TASK INSTRUCTIONS. Copy out the entries word for word, starting with the line that contains "This screenshot has" and going on through the end of the entries. Leave out the pictures.

(Page and screen pointing data)
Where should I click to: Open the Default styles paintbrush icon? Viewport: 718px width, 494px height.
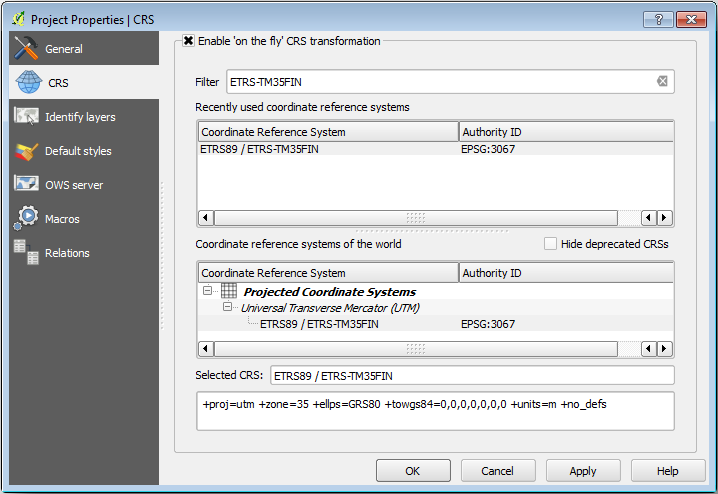(27, 151)
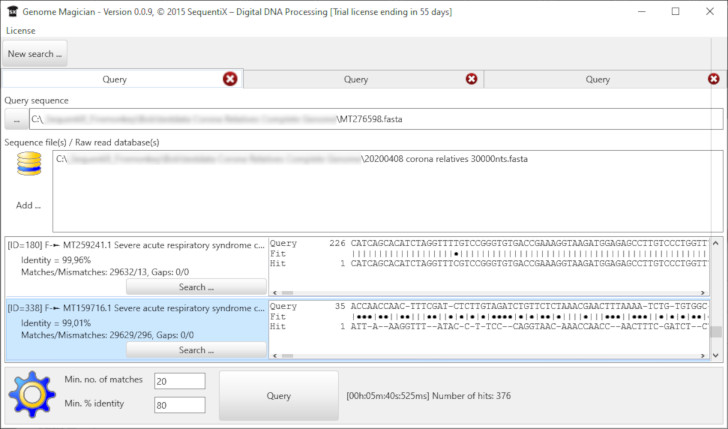Click the Min. no. of matches field
The width and height of the screenshot is (728, 429).
[x=180, y=381]
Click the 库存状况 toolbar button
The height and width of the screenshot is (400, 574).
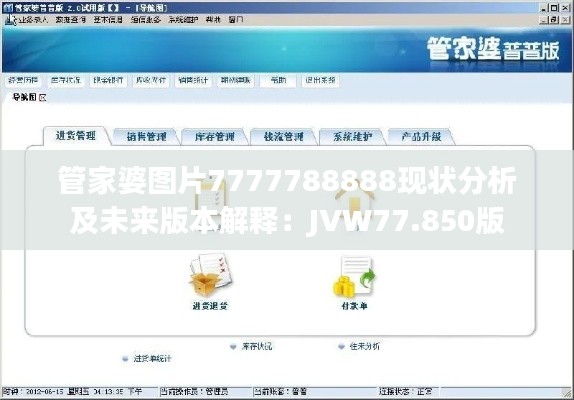66,80
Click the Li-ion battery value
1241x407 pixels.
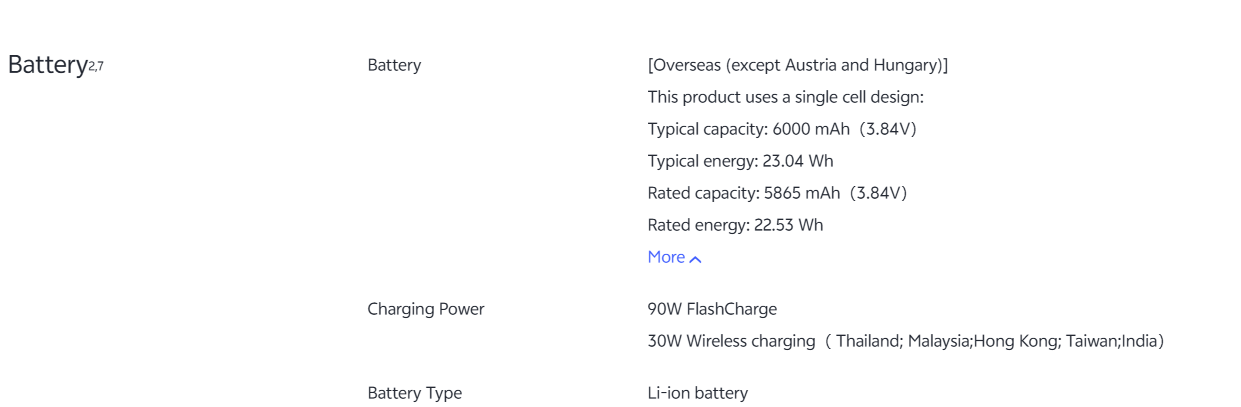pyautogui.click(x=697, y=393)
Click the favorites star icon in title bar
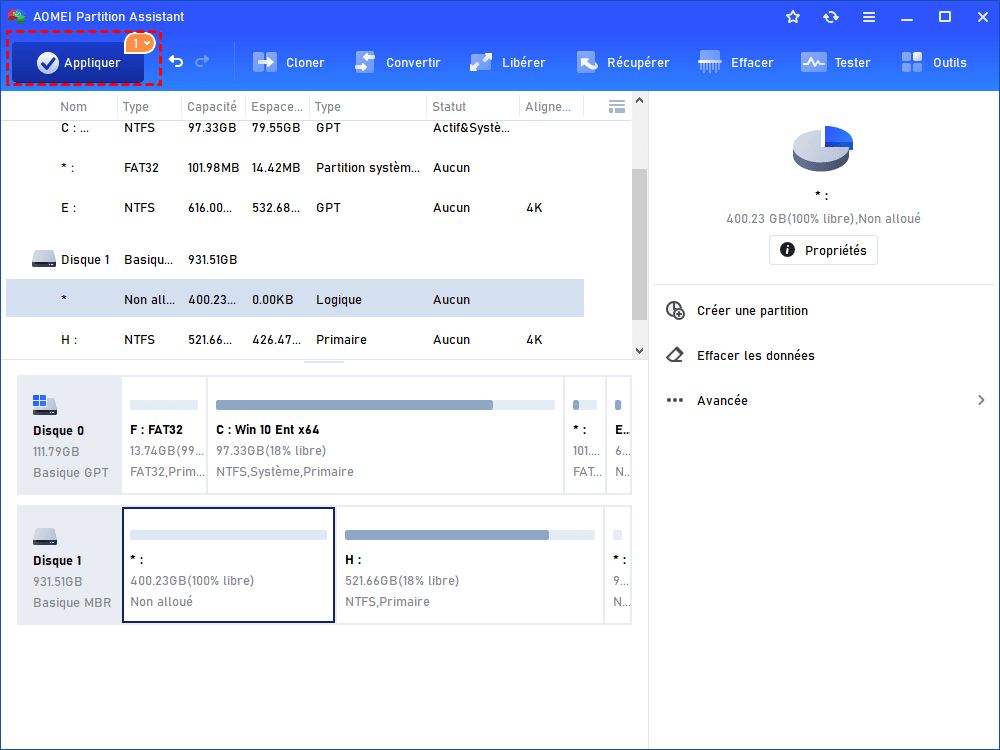The height and width of the screenshot is (750, 1000). click(x=793, y=17)

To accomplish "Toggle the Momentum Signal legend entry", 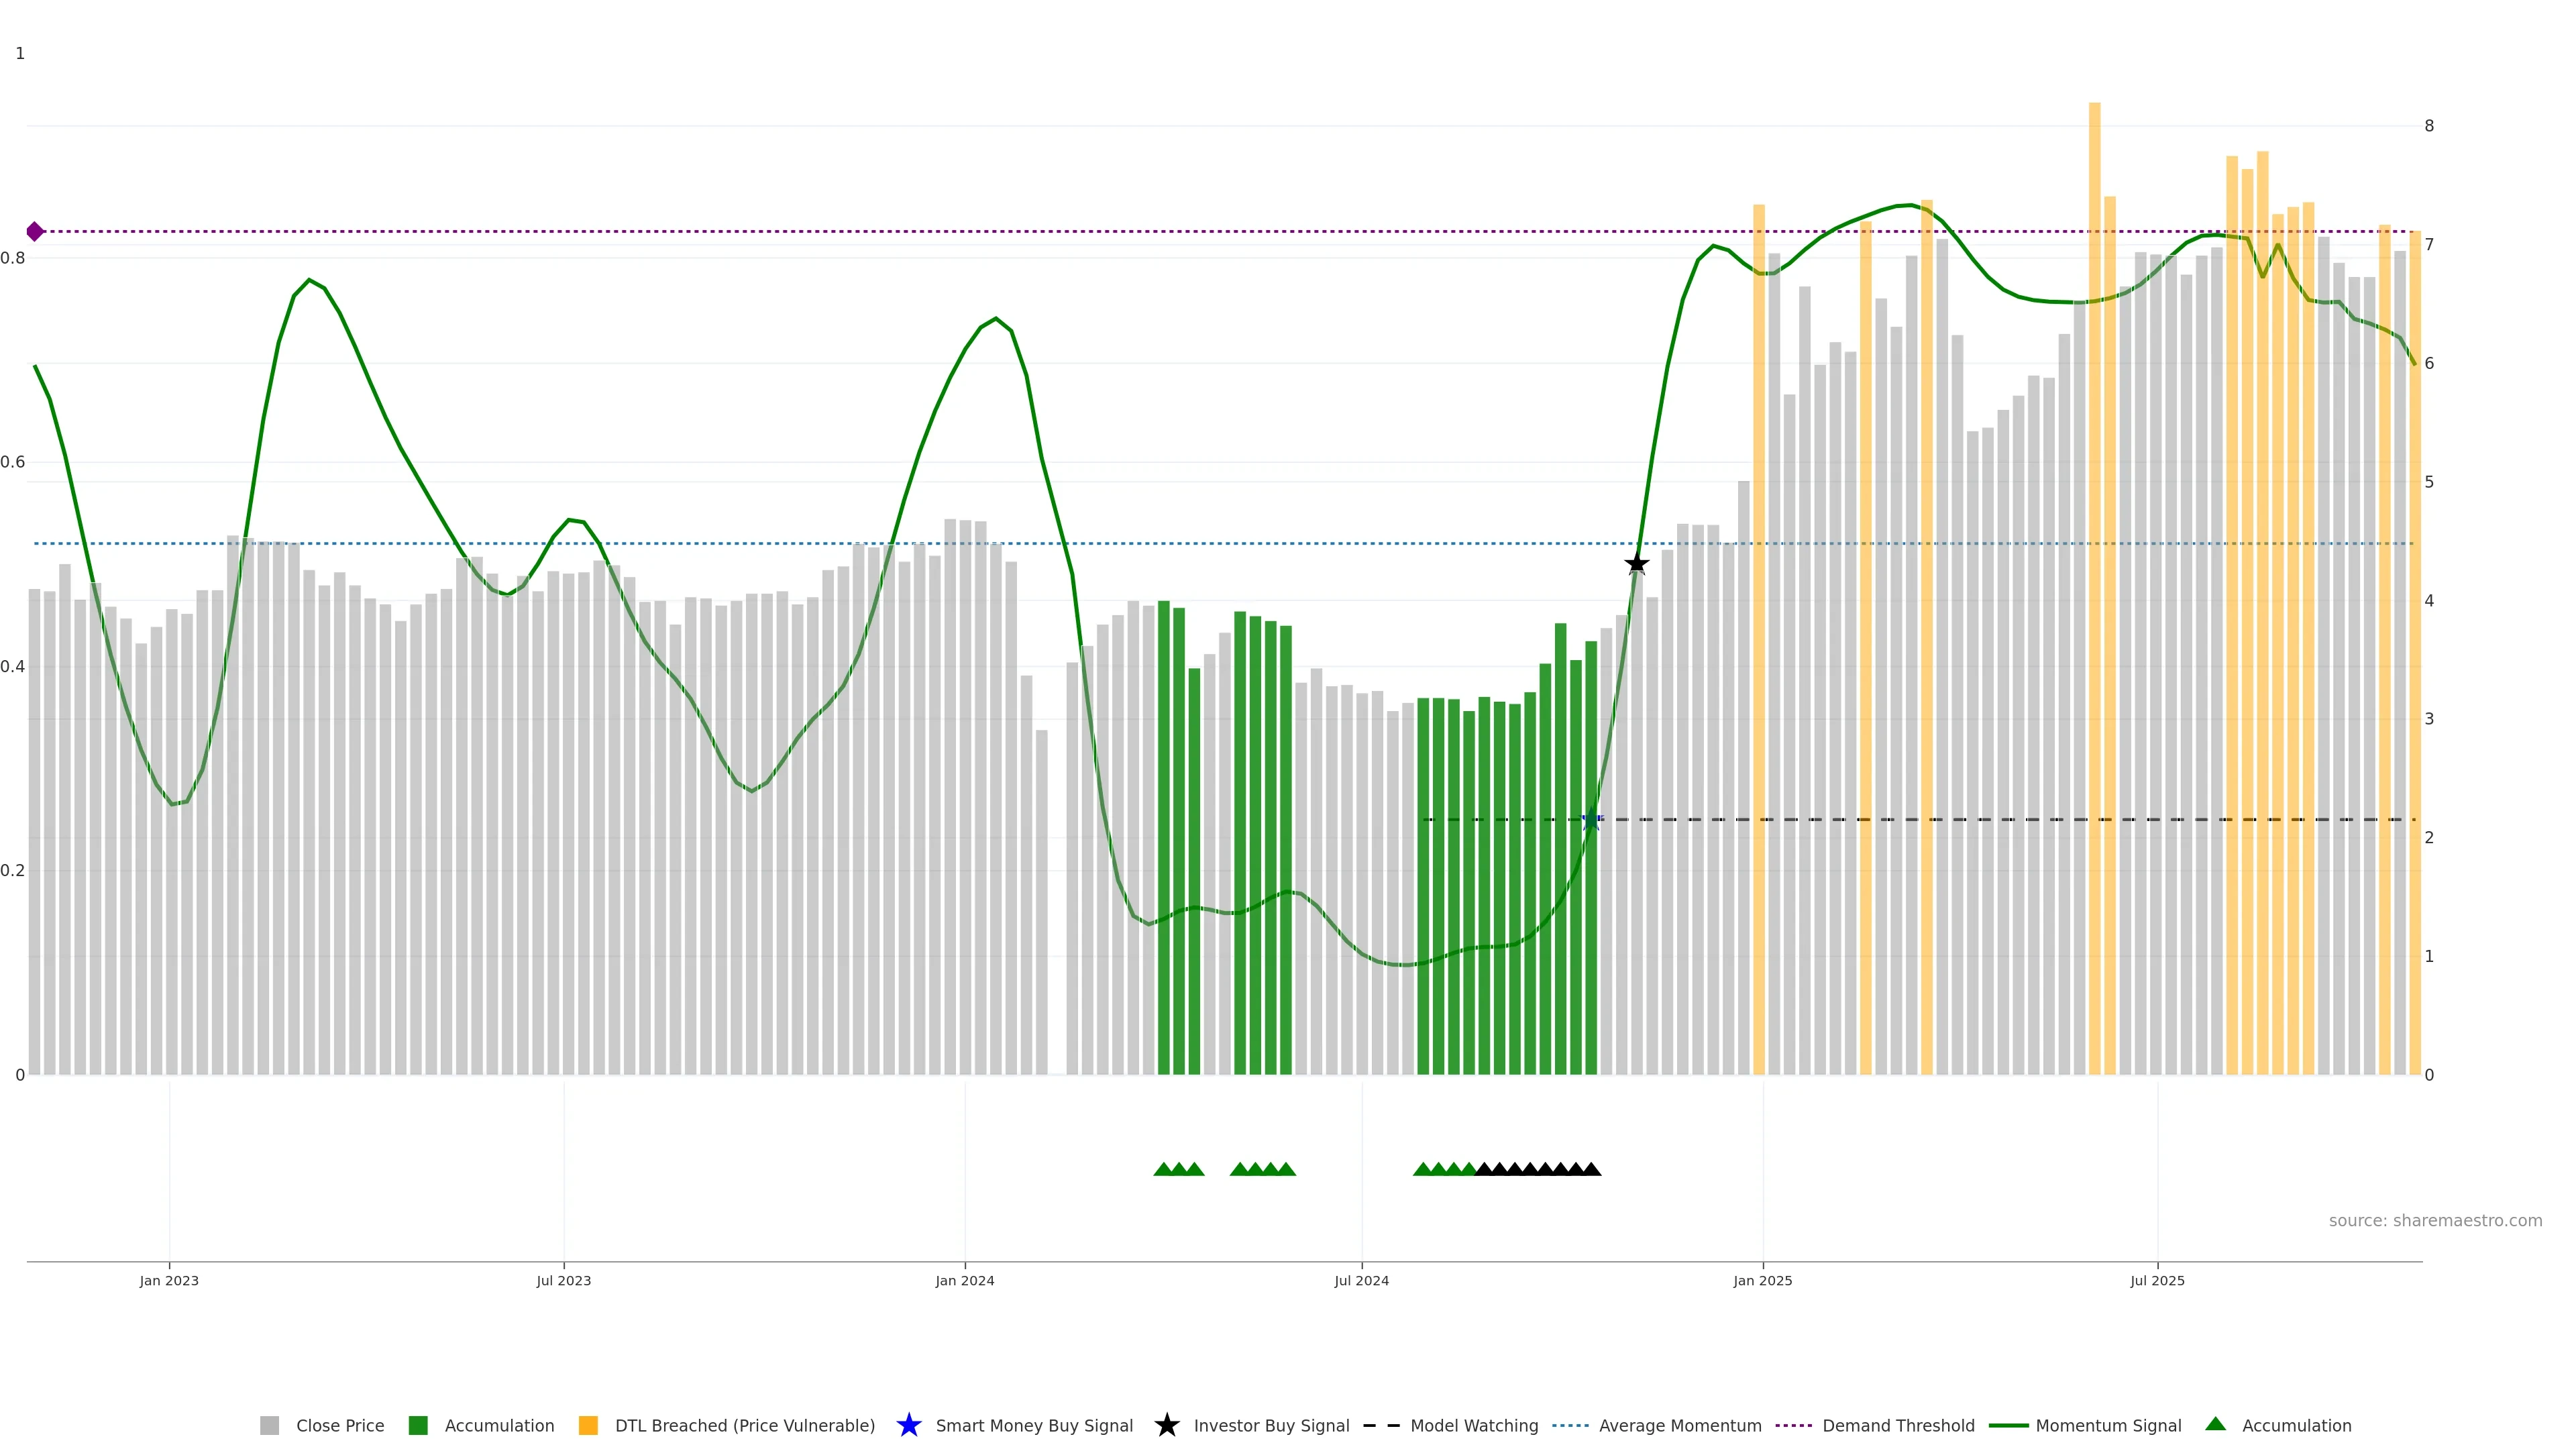I will 2108,1426.
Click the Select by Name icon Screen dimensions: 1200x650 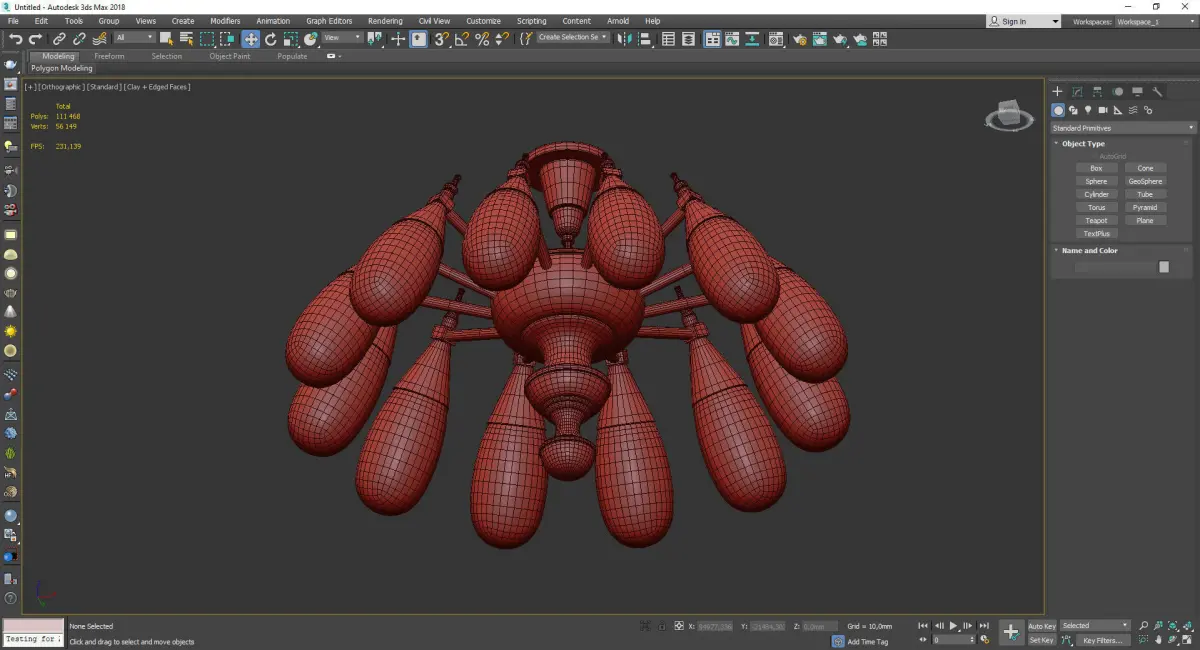(x=186, y=39)
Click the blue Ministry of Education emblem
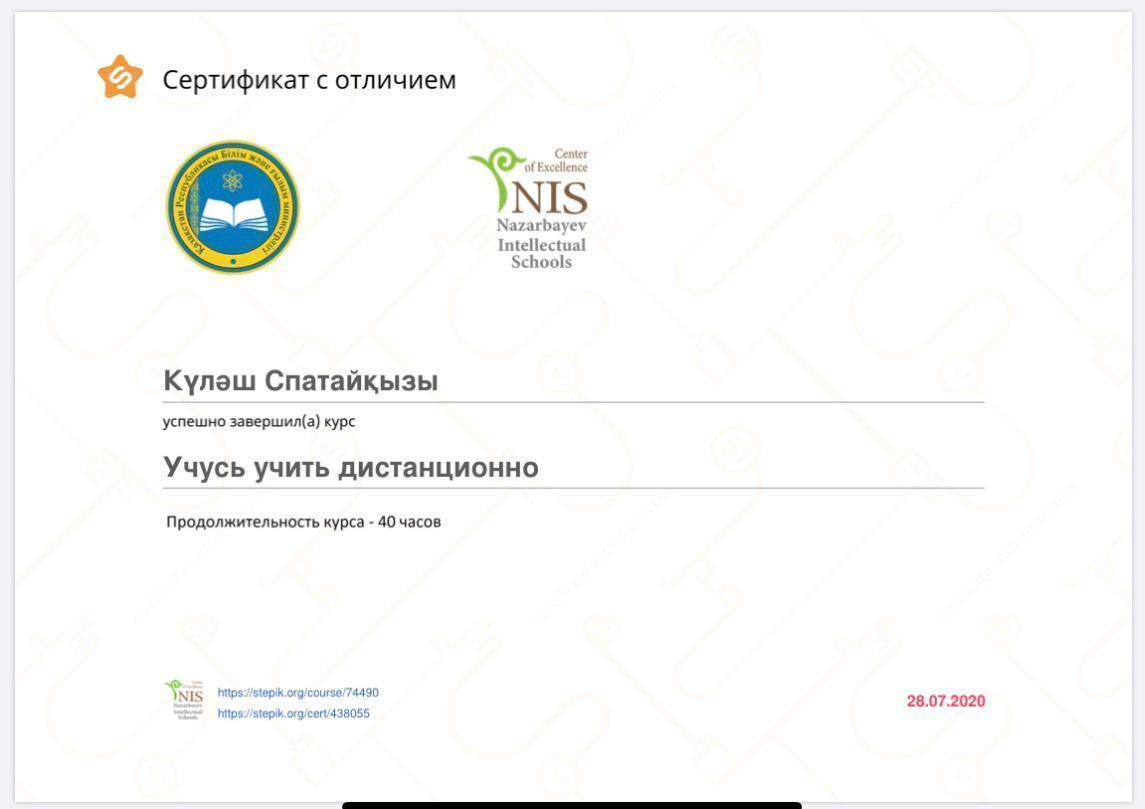 232,207
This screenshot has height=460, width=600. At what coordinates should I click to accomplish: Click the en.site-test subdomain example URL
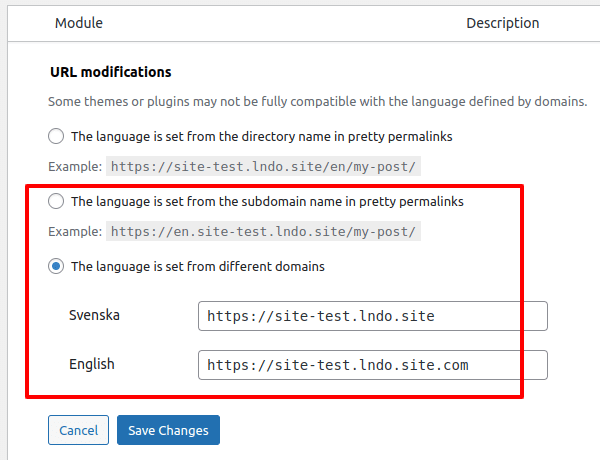click(263, 232)
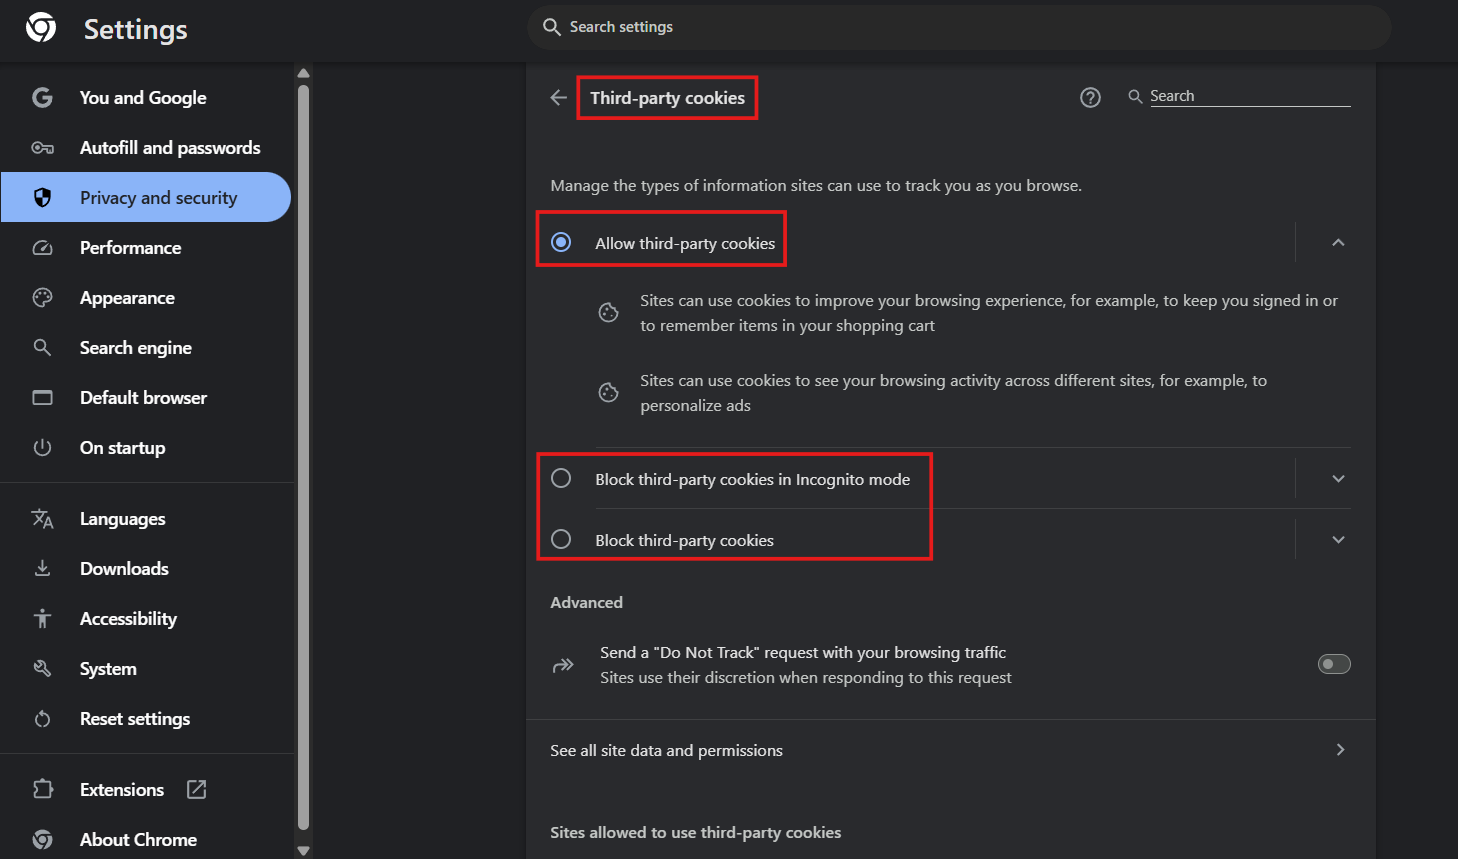
Task: Click the Search settings field at top
Action: point(958,27)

WRITTEN SOLUTION.
This screenshot has height=460, width=600. At what coordinates should I click to accomplish: Click the en.site-test subdomain example URL
click(263, 232)
Task: Click the Search settings field at top
Action: point(958,27)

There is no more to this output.